Opening Celebration
Friday, March 26 | 5 - 7 p.m.

ADDITIONAL EXHIBITS
SMALL-SCALE EXHIBITION SCHEDULE

AIDS Memorial Quilt in Washington DC

March 10 – April 2

AIDS Memorial Quilt
Screening Room

Created in 1987, The AIDS Memorial Quilt is a poignant memorial and the world's largest ongoing community arts project.  Each "block" (or section) of the quilt is approximately 12 feet square and typically consists of eight individual three by six foot panels sewn together. Virtually every one of over 40,000 colorful panels in the quilt memorializes a life lost to AIDS.

The quilt has been a tremendous tool in raising consciousness about the threat of AIDS, the losses we have all suffered because of this terrible disease, and the reconciliation that many have found because of this effort. The FAC joins the Southern Colorado AIDS Project and Pine Creek High School’s “Eyes Wide Open “ program in presenting the quilt for display.

March 26 – June 20

Wounded Warriors Exhibition
Family Discovery Gallery

In January and February, the FAC and Pikes Peak Behavioral Health Group held an 11-week course called “Military Creative Expressions” for Wounded Warriors, military personnel suffering from Post-Traumatic Stress Disorder (PTSD). The art work that resulted from the course will be on display during Conflict | Resolution in the Family Discovery Gallery.

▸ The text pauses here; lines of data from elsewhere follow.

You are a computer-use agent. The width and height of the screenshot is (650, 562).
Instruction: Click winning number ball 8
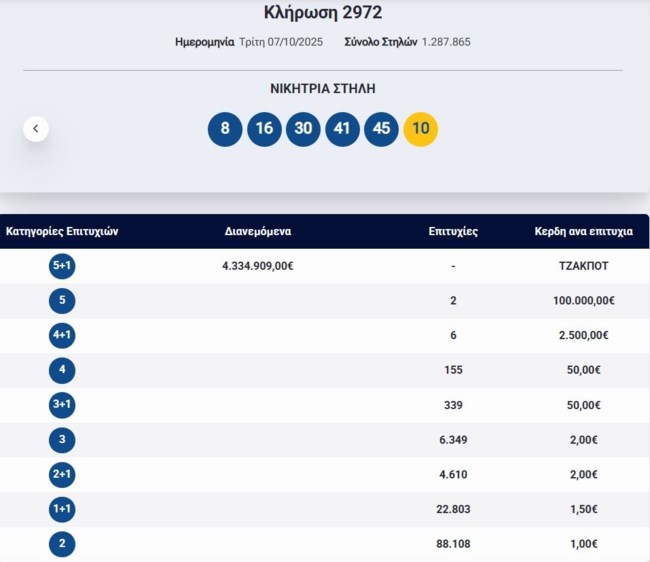[225, 129]
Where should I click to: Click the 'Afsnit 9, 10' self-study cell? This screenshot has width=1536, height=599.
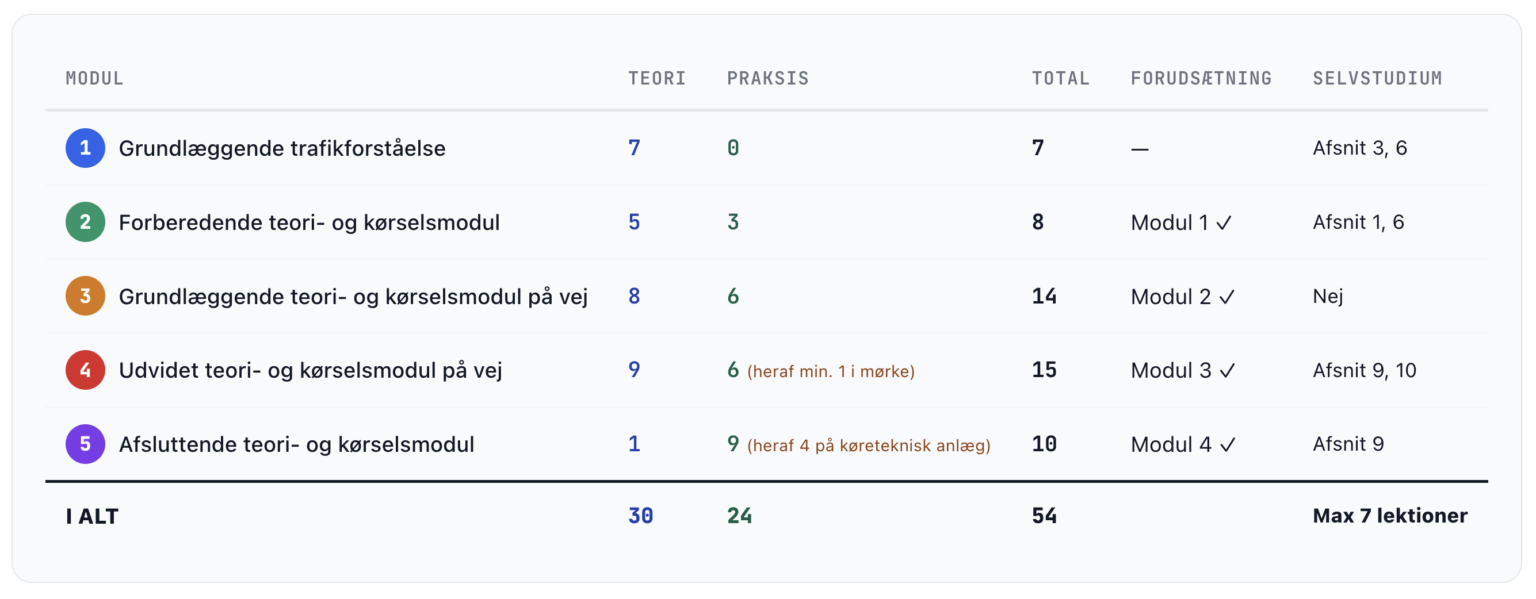(x=1364, y=371)

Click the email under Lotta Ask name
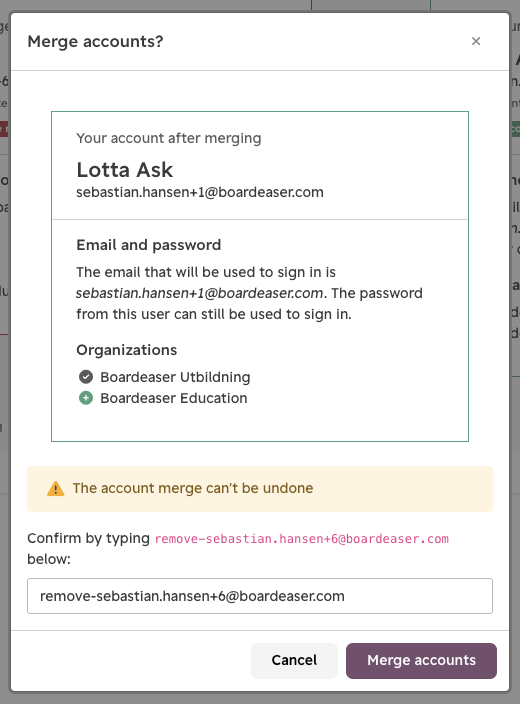(x=200, y=192)
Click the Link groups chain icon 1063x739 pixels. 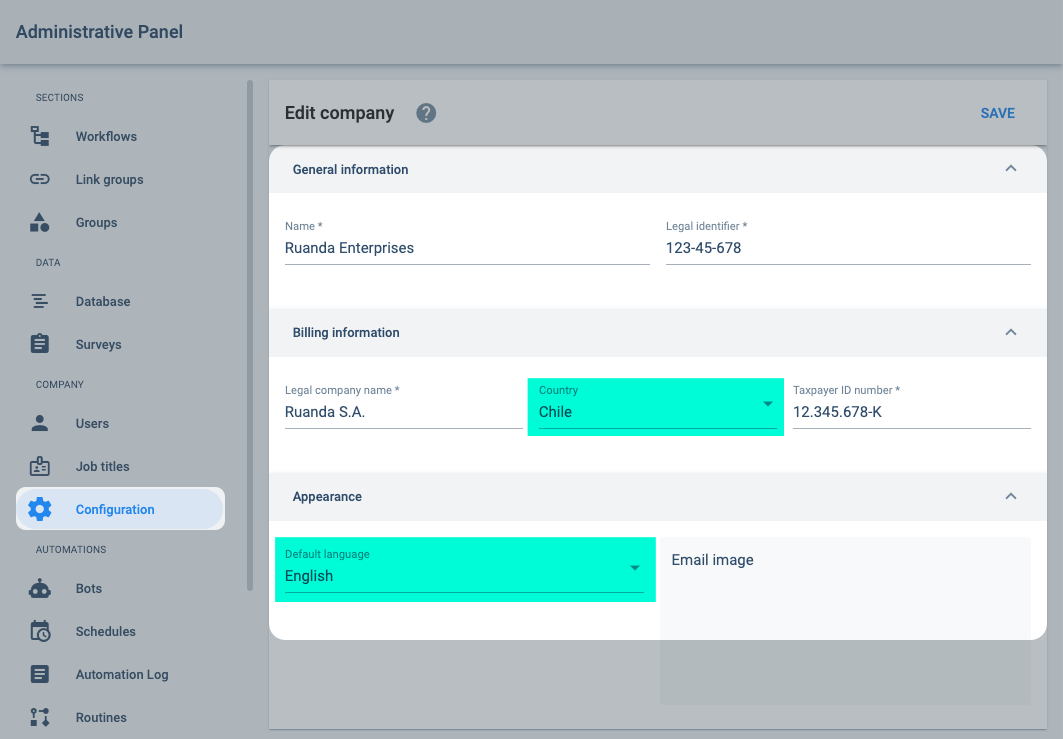(x=40, y=180)
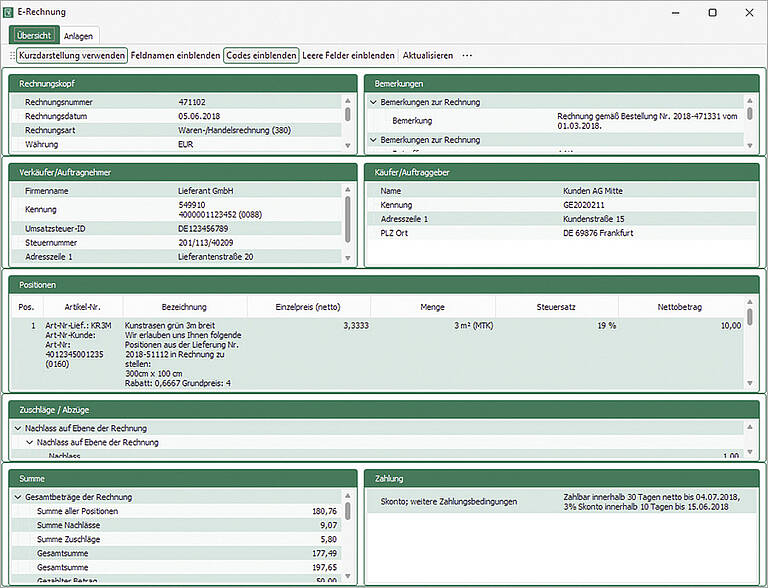Enable Leere Felder einblenden
This screenshot has height=588, width=768.
(348, 55)
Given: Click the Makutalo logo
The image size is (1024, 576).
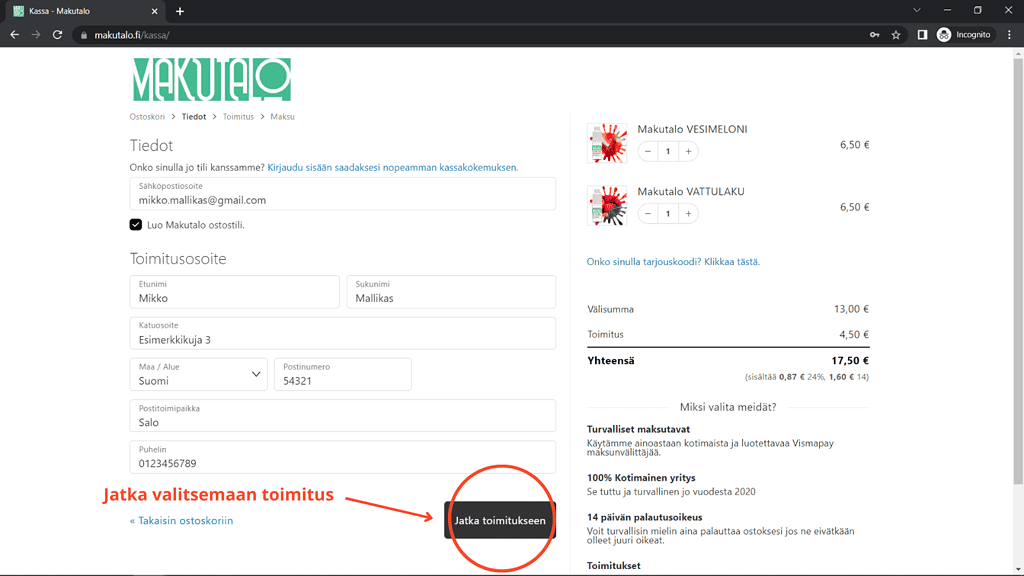Looking at the screenshot, I should [x=211, y=80].
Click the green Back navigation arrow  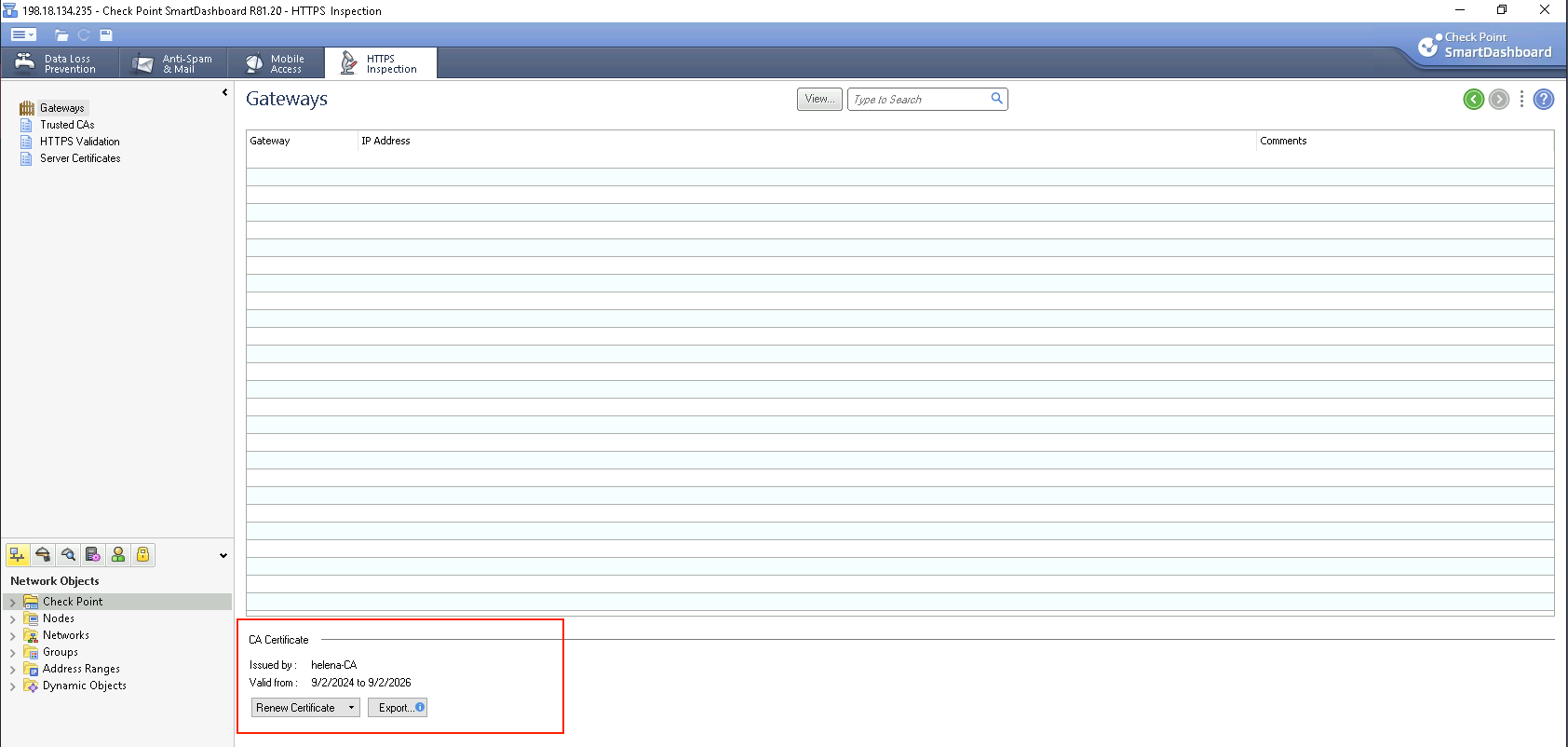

Recovering from combative post-traumatic stress can be described as a three-part process: physical and psychological stabilization, discussion of the traumatic event, and exploration of management of the after effects. This program uses creative processes to externalize the trauma’s impact and to explore ways of managing its effects through art therapy.

Poetry

April 6 – May 2

Poetry While You Wait
Screening Room

Poetry While You Wait is a major community-wide effort of the Pikes Peak Poet Laureate Project. In honor of National Poetry Month and in response to the FAC’s Conflict | Resolution programs, Poetry While You Wait is designing an interactive experience in which poets, both professional and aspiring, can create their own reflections on our collective experience with conflict and resolution.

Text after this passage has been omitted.